▸ DIRECTIVE A
Copy word for word the stretch from "At the hearing on" through "within the file." in the passage on the Max Flow reconsideration hearing.

▸ DOCUMENT PASSAGE
-=-=-=-=-
At the hearing on the motion for reconsideration, the executive vice president of Max Flow, John Garzone, explained that due to accounting principles, sellers are not always able to sell accounts as soon as they receive bankruptcy notification. Explanations of the Purchase Agreement and Interim Agreement were also submitted to the Bankruptcy Court. Garzone also testified that he was unaware of issues in the O'Dell case until he was given the Bankruptcy Court's opinion. According to Garzone, upon investigating the matter, Max Flow discovered that it had been the owner of the account since February of 1998, as evidenced by a bill of sale. Garzone identified for the Bankruptcy Court the computer file for the record and pointed out the reference to the O'Dell account within the file.

The Bankruptcy Court denied the motion for reconsideration, concluding that there was no basis to consider the new evidence under the standard for newly discovered evidence of Bankruptcy Rule 9024 (an adoption of Federal Rule of Civil Procedure 60(b)). The Bankruptcy Court then proceeded to review the evidence at the hearing and concluded that Max Flow did not own the claim. The Bankruptcy Court refused to hear additional testimony concerning the provisions of the Interim Agreement relative to ownership of the claim by Max Flow, concluding that Max Flow had not bought the claim.
-=-=-=-=-
▸ DIRECTIVE B
Count how many lines of the listing below contain the string "blue". Give only the number.
-=-=-=-=-
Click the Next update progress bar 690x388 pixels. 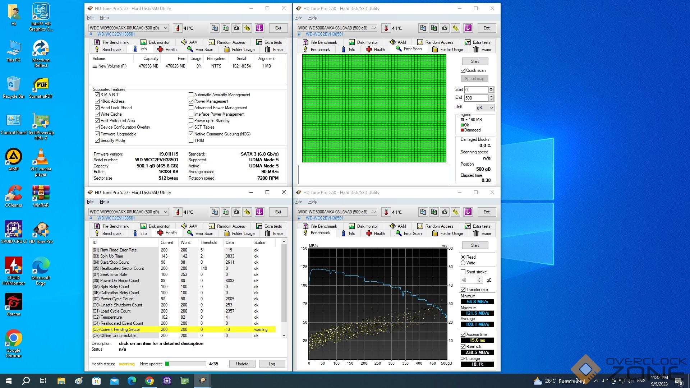pyautogui.click(x=186, y=364)
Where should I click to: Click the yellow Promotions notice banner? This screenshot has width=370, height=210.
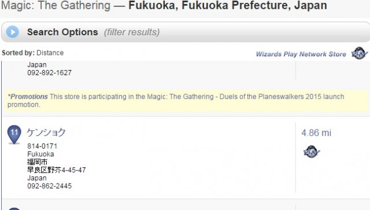[x=186, y=101]
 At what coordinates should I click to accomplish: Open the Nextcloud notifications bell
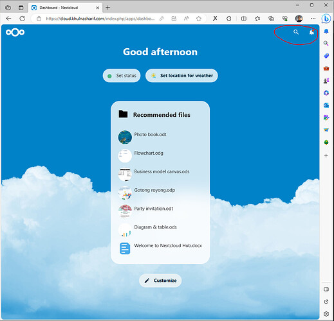point(311,32)
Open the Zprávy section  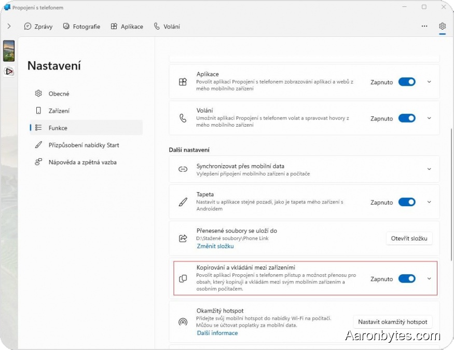pos(38,26)
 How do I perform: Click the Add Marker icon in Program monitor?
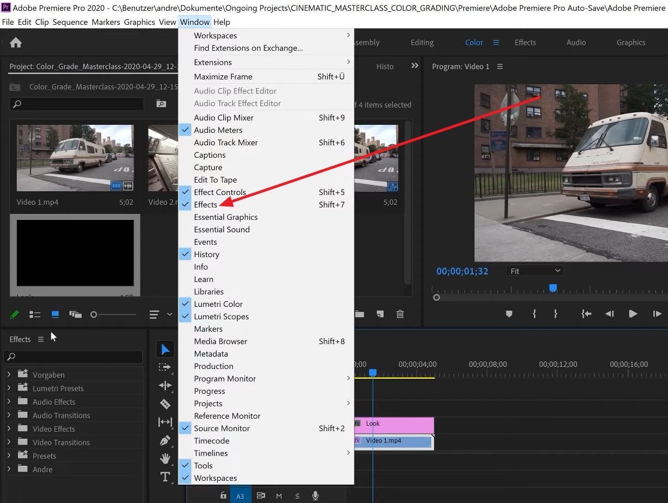508,313
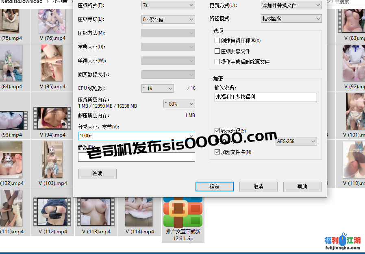Open the CPU 线程数 dropdown
The height and width of the screenshot is (254, 365).
pos(157,88)
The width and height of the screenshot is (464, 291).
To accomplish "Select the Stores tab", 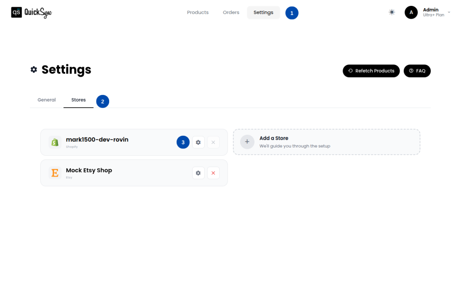I will click(78, 100).
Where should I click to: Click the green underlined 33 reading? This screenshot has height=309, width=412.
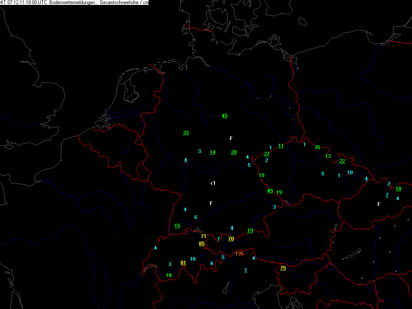click(x=186, y=133)
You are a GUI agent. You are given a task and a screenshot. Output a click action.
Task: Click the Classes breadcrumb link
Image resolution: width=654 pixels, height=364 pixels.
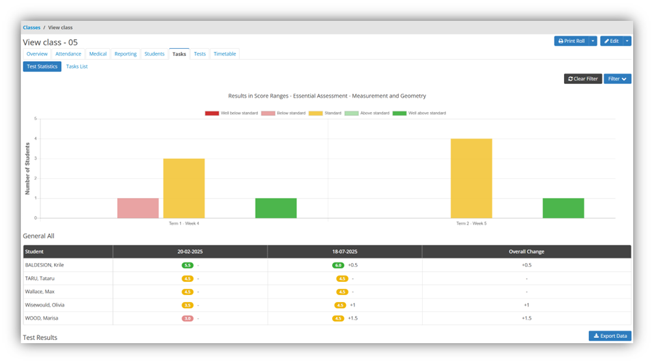[31, 27]
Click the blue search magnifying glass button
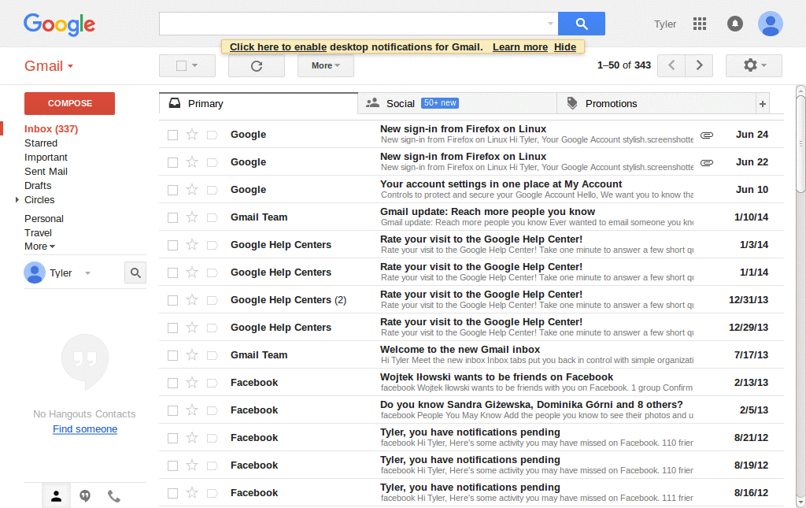Image resolution: width=806 pixels, height=508 pixels. [582, 24]
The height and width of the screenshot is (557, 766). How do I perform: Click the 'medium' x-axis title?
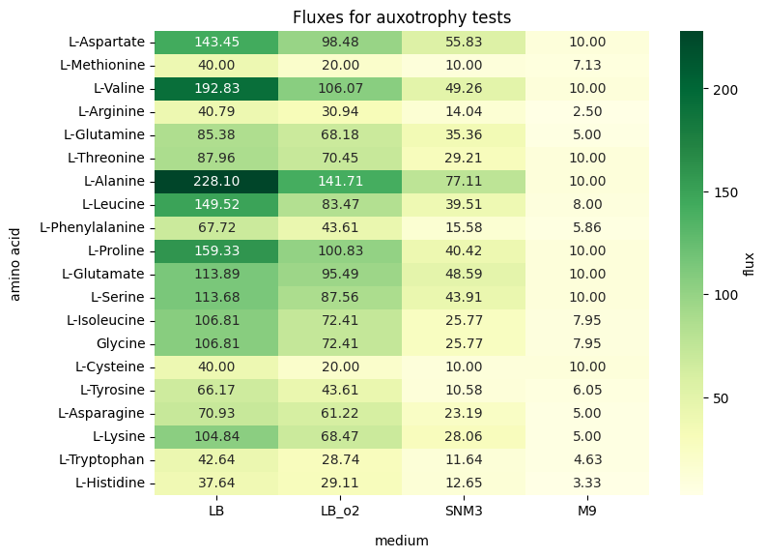click(402, 541)
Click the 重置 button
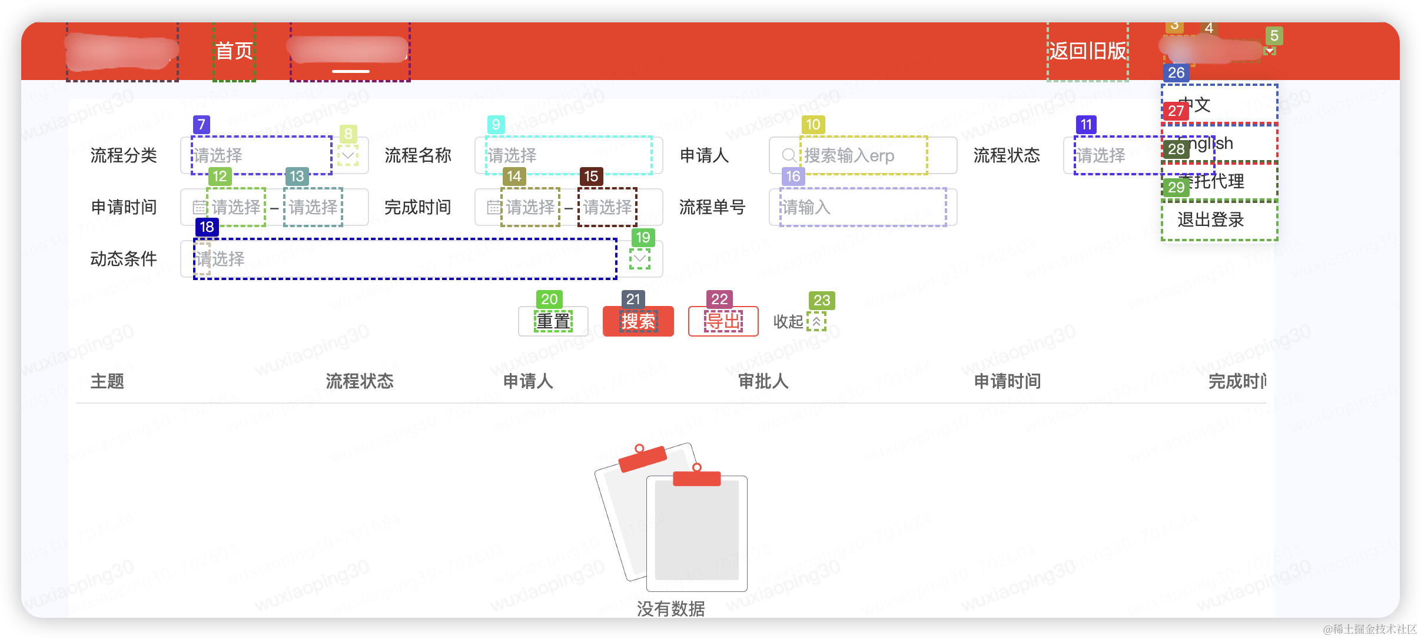The width and height of the screenshot is (1421, 639). 553,321
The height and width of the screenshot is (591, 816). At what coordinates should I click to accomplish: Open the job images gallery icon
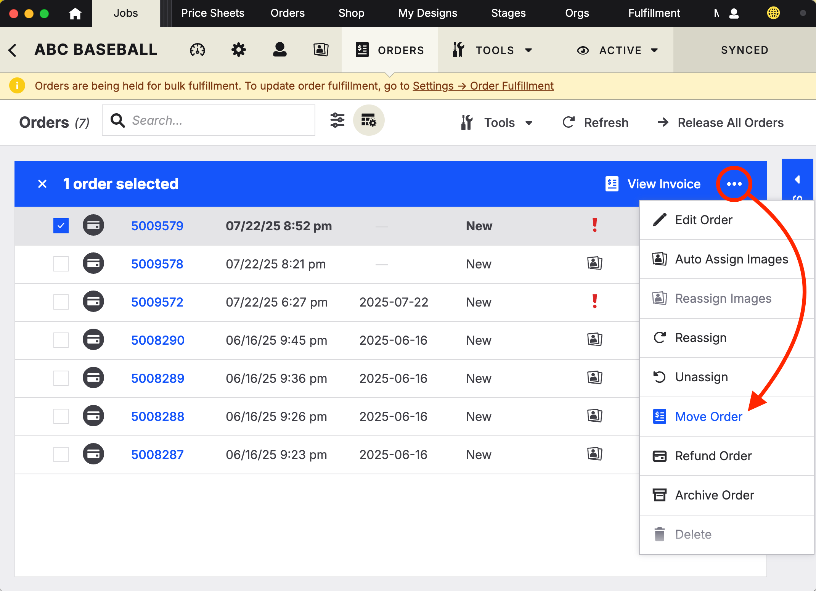[x=321, y=50]
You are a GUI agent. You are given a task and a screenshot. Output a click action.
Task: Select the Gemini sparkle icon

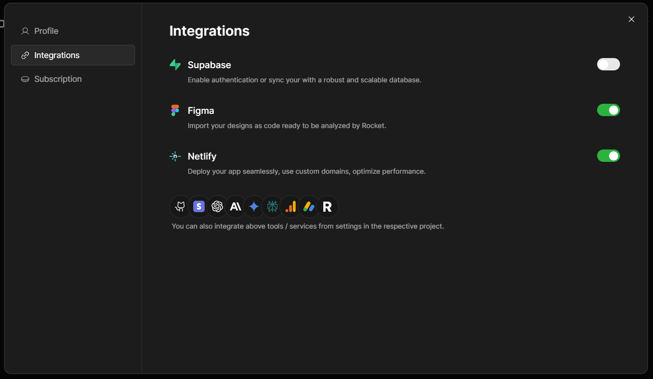(254, 207)
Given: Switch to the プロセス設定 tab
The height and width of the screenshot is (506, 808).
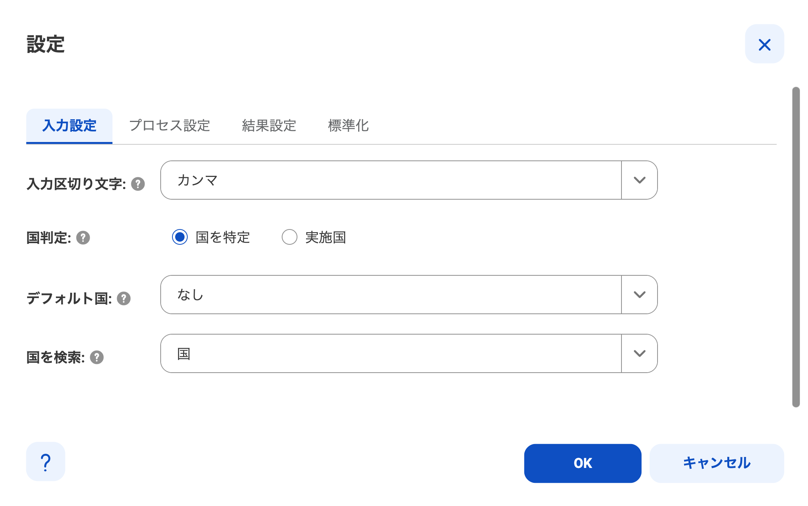Looking at the screenshot, I should [x=169, y=126].
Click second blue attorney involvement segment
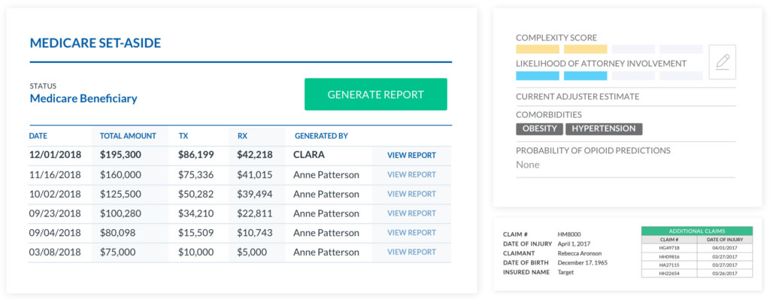Image resolution: width=770 pixels, height=299 pixels. pyautogui.click(x=585, y=76)
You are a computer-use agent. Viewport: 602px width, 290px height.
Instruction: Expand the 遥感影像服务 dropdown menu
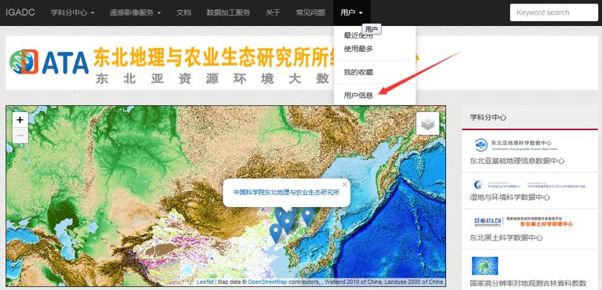(135, 13)
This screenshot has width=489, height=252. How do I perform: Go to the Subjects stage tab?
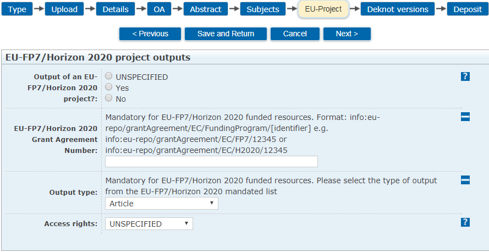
-=-=-=-=-
▸ WRITTEN REPLY A
At the hearing on the motion for reconsideration, the executive vice president of Max Flow, John Garzone, explained that due to accounting principles, sellers are not always able to sell accounts as soon as they receive bankruptcy notification. Explanations of the Purchase Agreement and Interim Agreement were also submitted to the Bankruptcy Court. Garzone also testified that he was unaware of issues in the O'Dell case until he was given the Bankruptcy Court's opinion. According to Garzone, upon investigating the matter, Max Flow discovered that it had been the owner of the account since February of 1998, as evidenced by a bill of sale. Garzone identified for the Bankruptcy Court the computer file for the record and pointed out the reference to the O'Dell account within the file.

▸ WRITTEN REPLY B
2